You manouevre with the left stick and rotate with the right. As the camera is trained mostly on your ship, this essentially rotates the game world. You fire and bomb using the triggers, with special attacks controlled off of a quick press of one of the shoulder buttons. It’s easy enough to figure out quickly but this isn’t a great set up. The problem is that your ship really isn’t very agile, certainly no more agile than your enemies. Also, they’ll constantly strafe to avoid you so every encounter tends to devolve into you spinning around trying to land shots semi-randomly on whatever else is on the screen. A small cursor ahead of you indicates where your bombing attacks will land but ultimately these feel much weaker than your machine gun. Not sure why. You’d think bombs are more deadly than bullets but what do I know. Either way, neither weapon is particularly satisfying. It legitimately feels like you’re armed with a pea shooter and water bombs at times.
Things marginally improve when an enemy randomly drops a power-up. These give you access to better weapons (three rounds initially) and the use of these can make the difference in certain encounters but again there is no real oomph to it. Also, when you die you lose whatever you were carrying which seems like a mean-spirited thing to do given that you’ve just died. Also, the EMP, which only takes out enemy bullets and rockets) is barely useful.
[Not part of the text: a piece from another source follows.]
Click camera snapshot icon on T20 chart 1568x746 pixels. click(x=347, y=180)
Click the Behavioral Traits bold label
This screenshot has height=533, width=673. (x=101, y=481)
Everyone has played R-Type and the reason why it is so popular isn’t just down to the graphics but also the way that you powered up. After a couple of pick ups, you felt like a legit badass but Project Root is a game where you feel weak. The enemies do also but there are a hell of a lot more of them than you and given that nobody is moving particularly gracefully up there, eventually they are going to get you and there isn’t much you and your piss weak weaponary can do about it.
Well, there is one thing. You could upgrade. Slowly. I mean really slowly. It takes a while to earn enough XP to upgrade and when you do, you’ll question if the upgrade even did anything. This painfully slow process lacks the instant gratification of, well, just about every good shoot ’em up ever made and instead puts Project Root in the same category as the risible Aces of the Luftwaffe. And that’s swearing.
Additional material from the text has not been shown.